Fourth, the least productive citizens pay increasingly less income taxes. Income taxes are increasingly born by the most productive citizens. In 2008, the bottom 75% of taxpayers (incomes equal or less than $67,000) made 34% of income, but paid only 14% of income taxes. Income here is adjusted gross income. The bottom 50% of taxpayers paid only 3% of all income taxes and a measly 3% of their income went to income taxes. In 2009, according to the New York Times, 47% of American households owed no income taxes, although most of them paid other federal taxes (for example, payroll and gas taxes).

The above facts suggest more and more people are riding in the wagon, less are pushing (Phil Gramm’s analogy). This appears to be offensive, an interesting question is why? One theory is that it is inefficient. Having so many people live off redistributed wealth transfers resources from the more efficient private sector to the less efficient public one. Studies, for example those by the Heritage Foundation, show that economic freedom (lack of government interference and lower taxes) strongly correlates with a society’s overall amount of wealth as well as other measures of well-being, such as health, education, and personal freedom. Having a dependency society will likely make us poorer.

However, inefficiency is the wrong sort of explanation because it is a problem for a whole society, and an abstract one, whereas the dependency society insults each individual the government treats as an ATM.

A second theory is that the country faces big problems and the above pattern will surely exacerbate things. George Bernard Shaw famously said, “A government that robs Peter to pay Paul can always depend on the support of Paul.” The country faces a massive debt. It is approaching the yearly output of the whole economy. According to www.usgovernmentspending.com, the government in 2010 at all three levels now spends more than 40% of what is produced in this country (that is, more than 40% of the GDP).That is, they spend more than 4 cents for every dime the economy produces. As people become increasing dependent on welfare programs and government wages, an increasing large segment will be unwilling to make necessary cuts in government spending. Those living off a sugar daddy are unlikely to want him to stop his free-spending ways.

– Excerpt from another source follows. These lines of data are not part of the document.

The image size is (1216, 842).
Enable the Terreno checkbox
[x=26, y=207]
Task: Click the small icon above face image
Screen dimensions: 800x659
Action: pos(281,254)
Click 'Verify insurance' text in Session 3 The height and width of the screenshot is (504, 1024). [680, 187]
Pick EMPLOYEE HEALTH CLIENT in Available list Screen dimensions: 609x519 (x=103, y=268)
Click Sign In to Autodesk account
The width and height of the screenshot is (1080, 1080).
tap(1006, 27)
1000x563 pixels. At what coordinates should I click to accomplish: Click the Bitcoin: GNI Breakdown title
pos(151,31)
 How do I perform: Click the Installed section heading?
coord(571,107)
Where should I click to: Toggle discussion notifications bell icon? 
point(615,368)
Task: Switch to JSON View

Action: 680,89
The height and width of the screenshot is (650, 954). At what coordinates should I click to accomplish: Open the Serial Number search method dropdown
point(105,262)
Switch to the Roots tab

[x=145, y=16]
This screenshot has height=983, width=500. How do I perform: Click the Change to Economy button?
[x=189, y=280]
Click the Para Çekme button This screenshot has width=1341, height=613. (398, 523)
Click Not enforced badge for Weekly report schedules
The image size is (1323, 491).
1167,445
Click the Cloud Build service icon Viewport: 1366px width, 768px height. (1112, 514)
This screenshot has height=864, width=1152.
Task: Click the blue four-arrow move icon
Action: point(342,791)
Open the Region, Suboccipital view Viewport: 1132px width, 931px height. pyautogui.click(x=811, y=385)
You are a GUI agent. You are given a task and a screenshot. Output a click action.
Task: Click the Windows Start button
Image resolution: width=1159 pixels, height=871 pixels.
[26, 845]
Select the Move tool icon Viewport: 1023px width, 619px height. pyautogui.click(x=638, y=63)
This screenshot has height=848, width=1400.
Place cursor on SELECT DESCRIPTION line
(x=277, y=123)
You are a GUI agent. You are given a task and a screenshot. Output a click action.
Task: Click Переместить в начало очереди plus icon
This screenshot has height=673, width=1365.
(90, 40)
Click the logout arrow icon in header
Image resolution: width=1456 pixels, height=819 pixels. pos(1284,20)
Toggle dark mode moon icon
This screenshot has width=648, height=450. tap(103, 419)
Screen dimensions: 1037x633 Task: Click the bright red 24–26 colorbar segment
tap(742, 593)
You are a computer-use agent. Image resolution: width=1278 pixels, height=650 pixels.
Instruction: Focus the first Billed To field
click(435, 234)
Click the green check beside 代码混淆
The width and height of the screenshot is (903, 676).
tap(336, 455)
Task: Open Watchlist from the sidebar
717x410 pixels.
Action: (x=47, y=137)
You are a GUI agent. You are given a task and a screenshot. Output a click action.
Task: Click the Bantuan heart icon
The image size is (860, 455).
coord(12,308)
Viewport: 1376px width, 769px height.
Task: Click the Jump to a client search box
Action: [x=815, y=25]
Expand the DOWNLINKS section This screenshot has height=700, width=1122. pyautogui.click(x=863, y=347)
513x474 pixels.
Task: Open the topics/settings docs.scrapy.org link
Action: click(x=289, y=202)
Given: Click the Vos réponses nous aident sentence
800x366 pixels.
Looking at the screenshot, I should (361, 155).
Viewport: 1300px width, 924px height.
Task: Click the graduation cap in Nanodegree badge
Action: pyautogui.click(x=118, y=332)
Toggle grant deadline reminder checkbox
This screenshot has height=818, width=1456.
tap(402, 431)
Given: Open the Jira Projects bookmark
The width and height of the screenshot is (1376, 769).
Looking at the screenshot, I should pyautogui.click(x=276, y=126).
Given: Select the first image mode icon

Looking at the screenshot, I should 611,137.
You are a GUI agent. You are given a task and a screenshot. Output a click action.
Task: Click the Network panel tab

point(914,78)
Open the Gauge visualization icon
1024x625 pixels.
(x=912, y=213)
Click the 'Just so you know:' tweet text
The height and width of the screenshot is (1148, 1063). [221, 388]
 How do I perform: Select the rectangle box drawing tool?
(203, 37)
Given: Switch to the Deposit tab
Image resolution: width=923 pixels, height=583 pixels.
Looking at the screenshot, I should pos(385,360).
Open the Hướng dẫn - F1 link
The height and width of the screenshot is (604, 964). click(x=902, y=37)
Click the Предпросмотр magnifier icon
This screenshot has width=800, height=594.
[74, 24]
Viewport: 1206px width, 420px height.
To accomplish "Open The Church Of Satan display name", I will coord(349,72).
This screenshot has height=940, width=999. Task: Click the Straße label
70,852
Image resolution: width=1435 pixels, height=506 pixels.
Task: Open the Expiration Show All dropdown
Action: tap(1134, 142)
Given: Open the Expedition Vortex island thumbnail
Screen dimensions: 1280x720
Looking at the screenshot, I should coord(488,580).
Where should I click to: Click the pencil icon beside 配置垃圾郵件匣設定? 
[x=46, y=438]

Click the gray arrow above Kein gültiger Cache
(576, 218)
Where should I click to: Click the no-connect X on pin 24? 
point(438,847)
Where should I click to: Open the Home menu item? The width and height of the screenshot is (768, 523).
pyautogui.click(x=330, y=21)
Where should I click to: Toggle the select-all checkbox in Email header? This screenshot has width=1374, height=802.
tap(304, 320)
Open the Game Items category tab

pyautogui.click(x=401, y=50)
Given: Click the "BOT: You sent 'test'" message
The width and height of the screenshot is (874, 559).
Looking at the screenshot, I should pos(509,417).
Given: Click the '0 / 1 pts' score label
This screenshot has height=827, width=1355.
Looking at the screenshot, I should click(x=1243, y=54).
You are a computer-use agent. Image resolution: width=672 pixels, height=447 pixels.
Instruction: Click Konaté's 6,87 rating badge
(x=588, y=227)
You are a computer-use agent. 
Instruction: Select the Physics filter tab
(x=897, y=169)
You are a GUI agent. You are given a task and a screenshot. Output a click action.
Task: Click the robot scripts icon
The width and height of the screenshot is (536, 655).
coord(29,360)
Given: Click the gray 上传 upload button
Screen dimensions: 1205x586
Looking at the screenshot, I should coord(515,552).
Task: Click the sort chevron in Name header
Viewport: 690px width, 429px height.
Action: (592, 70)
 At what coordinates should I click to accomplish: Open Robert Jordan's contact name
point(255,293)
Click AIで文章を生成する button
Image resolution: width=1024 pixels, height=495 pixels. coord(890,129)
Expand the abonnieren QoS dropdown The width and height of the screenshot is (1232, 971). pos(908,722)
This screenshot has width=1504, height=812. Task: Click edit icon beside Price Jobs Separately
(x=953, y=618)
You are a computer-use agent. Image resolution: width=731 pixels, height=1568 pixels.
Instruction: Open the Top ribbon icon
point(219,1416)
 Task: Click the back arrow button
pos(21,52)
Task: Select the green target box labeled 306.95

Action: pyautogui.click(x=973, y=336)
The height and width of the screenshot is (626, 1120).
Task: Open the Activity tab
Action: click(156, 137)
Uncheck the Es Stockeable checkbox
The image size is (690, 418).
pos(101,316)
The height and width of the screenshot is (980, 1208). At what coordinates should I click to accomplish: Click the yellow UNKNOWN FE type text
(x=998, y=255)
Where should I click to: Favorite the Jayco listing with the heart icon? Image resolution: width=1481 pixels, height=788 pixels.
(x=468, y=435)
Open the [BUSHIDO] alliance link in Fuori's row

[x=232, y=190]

This theory does not explain the offensiveness of the dependency society because the threat is a future one, namely that the country’s economy will be stuck in the doldrums, if not tank, while the dependency society is offensive today.

A third theory is that the dependency society is offensive because the attitude it takes toward more productive citizens. When the government takes so much of the fruits of their labor, it treats them merely as a means to an end. It treats them as mere ATMs, that is, as beasts of burden whose lives can be hijacked for the benefit of others. How else could one make sense of requiring some people to work at least one out of every three minutes for the government so that it can divvy out the benefits to favored groups? Decades ago, Harvard philosopher Robert Nozick argued that sacrificing some for the benefit of others is wrong because of the profound disrespect it involves. Just as it is true of slavery and a wartime draft, it is also true for a dependency society, albeit to a much lesser degree.

A progressive defender of this redistribution, for example, President Obama, might argue that as long as the majority of voters chose to yoke productive citizens in the above way, democratic values provide a good reason for the yoking. This rests on a misunderstanding of democracy. Democracy is valuable in large part because it tends to produce better results than other types of government. It is also more respectful of the citizenry as free and equal people than undemocratic systems. Both values are compromised if the majority decides to use its voting power to harass and oppress others. This might be done, for example, when governments impose Sharia law on unwilling women, oppress blacks via Jim Crow laws, or silence unpopular opinions. Making the productive class pay through the nose for an increasingly unappreciative and demanding group of dependents is offensive, even if the majority of Paul-like voters support it.